To the writer he left the easy legacy of attending to a few villages in the neighbourhood of the Temple and the closing down of an orderly Camp and restoring normality in the Temple premises and taking a survey of the District as far as travelling became possible.

Among such a motley mass of humanity one group demonstrated certain characteristics worth mentioning; a picture from the Bible the Israelite women during their wanderings and captivities of that race must have been like them; working all the time serving their families speaking little, moving about little even keeping their limbs close together whether sitting or lying down (so that one may put 100 of them with ease in space in which 50 of the others would look overcrowded); ideal guests to cater to under any circumstances - TheMuslim Ladies.

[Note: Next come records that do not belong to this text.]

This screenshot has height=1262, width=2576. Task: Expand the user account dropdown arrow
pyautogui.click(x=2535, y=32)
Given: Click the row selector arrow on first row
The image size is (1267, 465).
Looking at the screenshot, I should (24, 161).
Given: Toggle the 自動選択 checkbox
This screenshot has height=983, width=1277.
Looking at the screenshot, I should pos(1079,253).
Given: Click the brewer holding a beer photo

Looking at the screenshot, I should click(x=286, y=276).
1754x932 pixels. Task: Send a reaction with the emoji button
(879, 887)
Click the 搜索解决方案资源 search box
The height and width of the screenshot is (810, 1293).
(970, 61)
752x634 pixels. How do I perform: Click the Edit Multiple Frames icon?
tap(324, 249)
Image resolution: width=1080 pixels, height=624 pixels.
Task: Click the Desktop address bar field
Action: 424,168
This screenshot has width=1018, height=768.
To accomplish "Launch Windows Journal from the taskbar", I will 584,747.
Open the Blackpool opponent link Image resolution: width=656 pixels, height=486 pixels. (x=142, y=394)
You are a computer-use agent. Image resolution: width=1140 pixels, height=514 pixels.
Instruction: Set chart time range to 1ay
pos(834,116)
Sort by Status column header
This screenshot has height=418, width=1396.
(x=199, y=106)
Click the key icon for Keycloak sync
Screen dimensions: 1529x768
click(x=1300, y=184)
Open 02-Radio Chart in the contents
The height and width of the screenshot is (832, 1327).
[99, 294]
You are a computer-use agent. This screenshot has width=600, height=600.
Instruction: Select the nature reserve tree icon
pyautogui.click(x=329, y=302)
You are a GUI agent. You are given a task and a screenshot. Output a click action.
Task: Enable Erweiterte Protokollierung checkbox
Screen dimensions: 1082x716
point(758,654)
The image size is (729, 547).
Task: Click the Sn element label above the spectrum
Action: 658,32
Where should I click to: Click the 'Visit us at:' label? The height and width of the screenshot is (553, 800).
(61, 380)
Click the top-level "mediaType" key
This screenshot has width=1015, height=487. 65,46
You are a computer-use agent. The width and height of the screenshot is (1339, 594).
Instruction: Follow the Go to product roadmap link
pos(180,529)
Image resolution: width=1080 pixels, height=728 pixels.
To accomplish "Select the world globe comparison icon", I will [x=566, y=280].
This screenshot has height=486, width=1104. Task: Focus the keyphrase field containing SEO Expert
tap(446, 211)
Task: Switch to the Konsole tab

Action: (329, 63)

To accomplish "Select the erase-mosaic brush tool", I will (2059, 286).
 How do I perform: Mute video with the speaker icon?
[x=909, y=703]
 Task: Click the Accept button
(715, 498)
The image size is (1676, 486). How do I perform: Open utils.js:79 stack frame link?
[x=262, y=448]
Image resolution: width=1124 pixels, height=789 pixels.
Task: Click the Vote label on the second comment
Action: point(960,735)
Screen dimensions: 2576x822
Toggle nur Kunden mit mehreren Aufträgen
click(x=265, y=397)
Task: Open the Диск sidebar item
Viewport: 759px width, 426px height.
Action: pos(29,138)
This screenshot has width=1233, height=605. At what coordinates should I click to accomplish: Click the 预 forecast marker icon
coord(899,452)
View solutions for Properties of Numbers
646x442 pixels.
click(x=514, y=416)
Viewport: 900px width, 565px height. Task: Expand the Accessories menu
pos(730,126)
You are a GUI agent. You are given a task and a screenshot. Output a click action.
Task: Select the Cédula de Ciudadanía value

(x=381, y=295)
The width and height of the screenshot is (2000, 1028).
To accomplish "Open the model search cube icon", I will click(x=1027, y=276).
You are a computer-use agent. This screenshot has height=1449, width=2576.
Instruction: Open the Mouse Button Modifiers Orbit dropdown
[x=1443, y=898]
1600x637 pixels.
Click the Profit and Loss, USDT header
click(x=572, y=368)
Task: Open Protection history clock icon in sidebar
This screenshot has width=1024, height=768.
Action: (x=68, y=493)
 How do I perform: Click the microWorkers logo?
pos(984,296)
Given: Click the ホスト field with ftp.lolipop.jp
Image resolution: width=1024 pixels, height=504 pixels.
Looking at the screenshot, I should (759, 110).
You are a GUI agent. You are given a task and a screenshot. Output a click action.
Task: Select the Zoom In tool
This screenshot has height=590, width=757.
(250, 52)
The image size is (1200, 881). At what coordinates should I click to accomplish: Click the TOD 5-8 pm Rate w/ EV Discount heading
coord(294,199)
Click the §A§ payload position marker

Everyone speaks so well of them that it is hoped that the other groups have taken note of this specially good feature of a people, for the happy contact with which we have unfortunately to thank a misfortune.

Back to normal

Normality now prevails in Thiruketheeswaram which was after all only a temporary refugee Camp and which normally houses less than 30 families and about that number of persons coming in daily to work.

The 3,000 refugees have gone back and what? When will their life be normal as usual again if not better than normal as usual condition which is of sub human standard in the Wanni.

Much urgent relief, however, yet awaits the rural Social Workers; most parts of the mainland of Mannar district, except villages along the one main road, are still inaccessible by road, some altogether inaccessible, after relief come restoration and rehabilitation, if not actual improvement on old conditions.

Symbolic festival

The sights that met the first visitor after Madawach is depressing as to the future, Giant's Tank is now a large cricket field with several large gaping wounds in its bunds (in which the Prime Minister is said to have subsequently landed by Helicopter); all the village tanks have been breached; signs of water having run over the roads up to 20 ft height; carcasses of goats and debris of houses on trees over 12 ft high: a high proportion of cattle and other livestock washed away; Pioneer middle class goat farmers and dry farm cultivators are very sceptical about restarting having lost all in one blow. All the shops and houses at Madhu road have been completely affected out. There have been some human casualties but, fortunately, not many.

On December 31st night, the A.A. warned the writer against undertaking the trip to Mannar by car beyond Anuradhapura. It was nevertheless easy to go over up-country detours freshly filled breaches in roads or make bye-passes through semi-dry flat land or over railway track to avoid a bad breach in the parallel road and get to the outskirts of the flood waters surrounding Thiruketheeswaram at dusk on January 1st. But the road to recovery is not quite as simple.

The intelligent educated and experienced section of the community have to pull together with the Wanni villager and sympathetically study his problems and above all his mental make-up if the Wanni which is really the area worst affected in all five provinces is to be rehabilitated.

Rehabilitation

The Hindu Festival of Thiruvembavai is a call to a new life and a new era (spiritually) veilled in allegory. It falls in December and lasts 10 days and commenced last year on December 27th and lasted till January 5th. During this festival the life history of Saint Manikavasagar is read.

The main theme of this Purana Story is a devastating flood which threatened the destruction of the Pandyan Capital city of Madura which was brought about by Lord Shiva to redress a wrong done to his devotee and in the restoration of the river bund. Lord Shiva himself worked in human form as an ordinary labourer to save another devotee.

The Lord received chastisement from the King which blow was felt by all worlds and beings, both animate and in-animate, signifying the unity of Life.

This story in beautiful poetic form was read at Thiruketheeswaram too from December 27th till January 5th and much of it must have seemed topical to the listeners - at least the descriptions of the floods the efforts made at relief and restoration by all the people high and low working together.

It is hoped that the moral of the story - the Unity of Life, one humanity, one world will live in their memory.